# Missing: two dumb dogs



## JoeyBear (Jul 31, 2007)

After the wife opened the bomb from SmokinJoe and the front of the house blew off, my dogs must have got a'skeered of the other box on the island and took off. I sure will miss them  John Rider and I agreed to a trade...A TRADE!!! Supposed to be simple, nice, and friendly. Next thing I know is that he's bombing my wife and scaring my dumb pups! What a bomb. I sure will miss my wife...while I'm enjoying both bombs received today :helloooo:

One soldier got damaged in transit, so he'll have to be burned when the wife gets home tonight :biggrin:

Thanks, John.


----------



## vicegrips.ceo. (Dec 14, 2007)

joe got the double domb. looks like it is your lucky month!


----------



## JoeyBear (Jul 31, 2007)

This killer was from John Rider!! He's a mean mean man and doesn't play fair


----------



## alanf (Jan 12, 2007)

Poor dogs.  I'll have to smoke a cigar tonight in memory of those poor souls. Ya gotta watch out for John. He's a sneaky one.


----------



## karmaz00 (Dec 5, 2007)

sweet bomb, those are great smoke


----------



## dravensghost (Sep 21, 2007)

ouch that musta hurt
well dogs have been known to find their way home from hundreds of miles away 
or at least thats what i learned from homeward bound


----------



## Lok17 (Jul 31, 2007)

John isn't all cuddly wuddle teddy bear like he portrays himself in those video reviews!!!


----------



## Webmeister (Jun 12, 2007)

See what happens when you make JR a mod? He goes out and starts blowing the bejeebers outta the little people. I think he just wanted to process a bomb award for himself. 

Just jerkin your chain big guy - great job!


----------



## JohnR (Apr 1, 2007)

Enjoy!

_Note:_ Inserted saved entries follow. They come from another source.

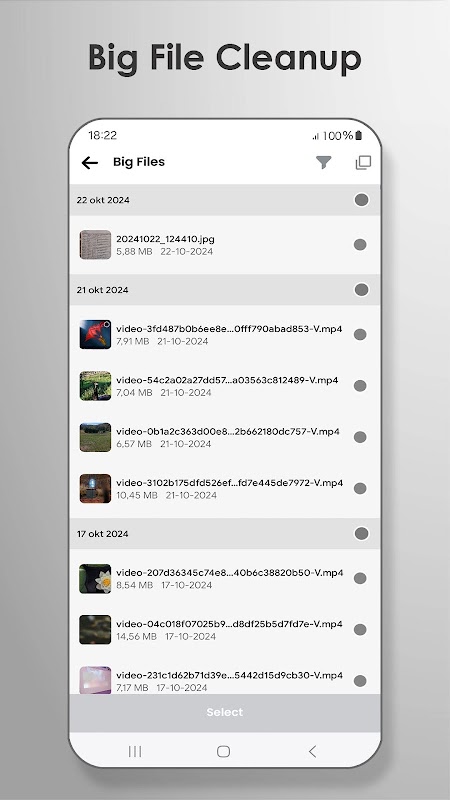
Task: Select the 10,45 MB video radio button
Action: click(360, 488)
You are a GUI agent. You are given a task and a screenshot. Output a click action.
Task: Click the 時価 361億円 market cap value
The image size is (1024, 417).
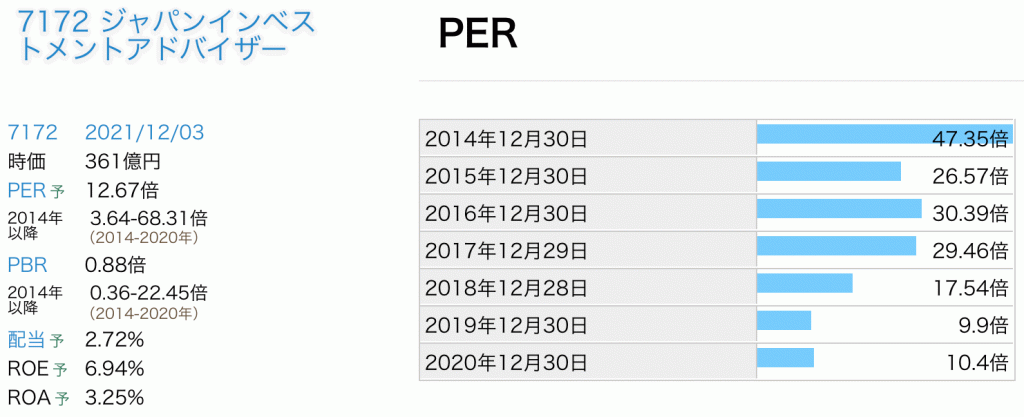(x=123, y=161)
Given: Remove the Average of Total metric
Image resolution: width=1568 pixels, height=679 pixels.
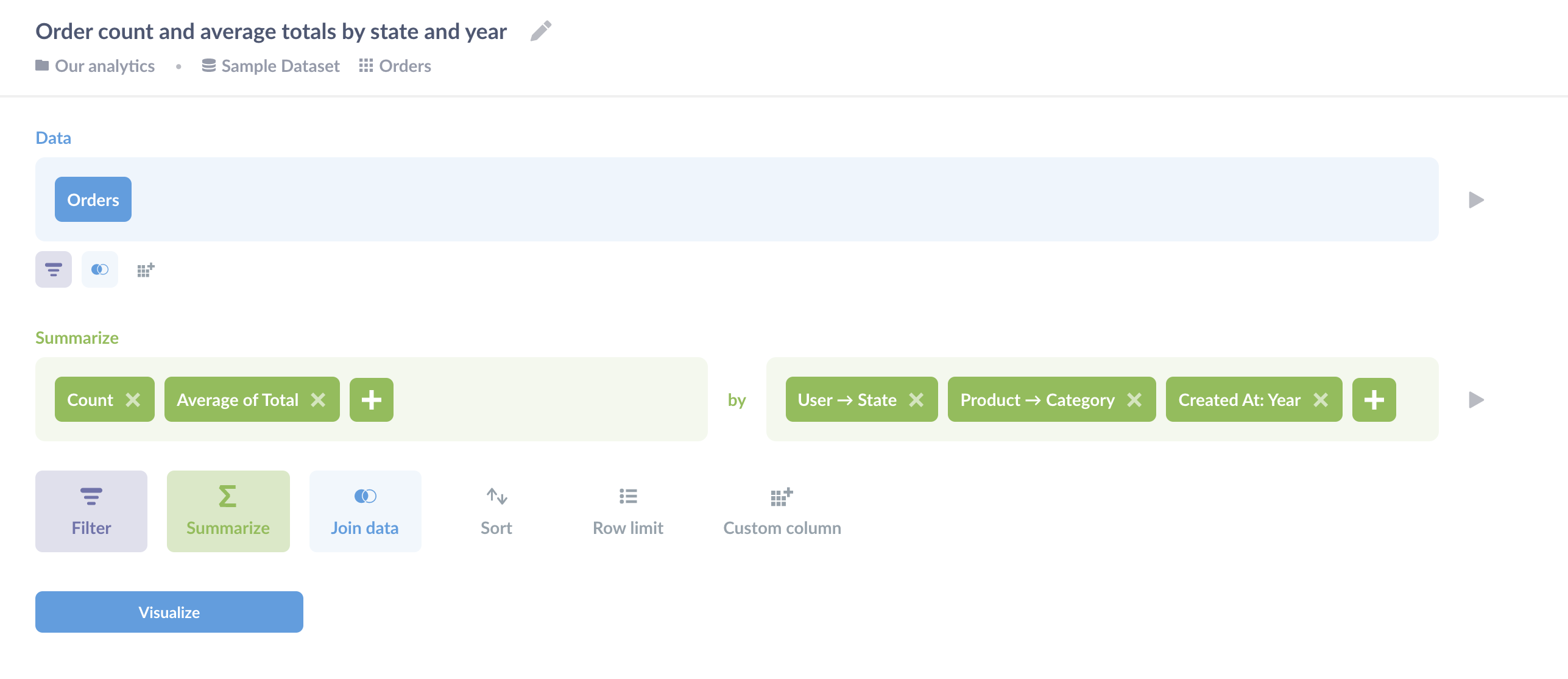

I would suggest you go ahead and open one of those Angel boxes and let them breath for a week or two...they just seem to have better flavor after they have been out of that packaging for a while.


----------



## JoeyBear (Jul 31, 2007)

Thanks, John. I'll send a "trade" soon.


----------



## kevink868 (Sep 21, 2007)

Sweet hit. Those Oliva Angel 100s are badass sticks. You'll dig 'em.


----------



## Slow Triathlete (Jun 14, 2007)

Great hit!!


----------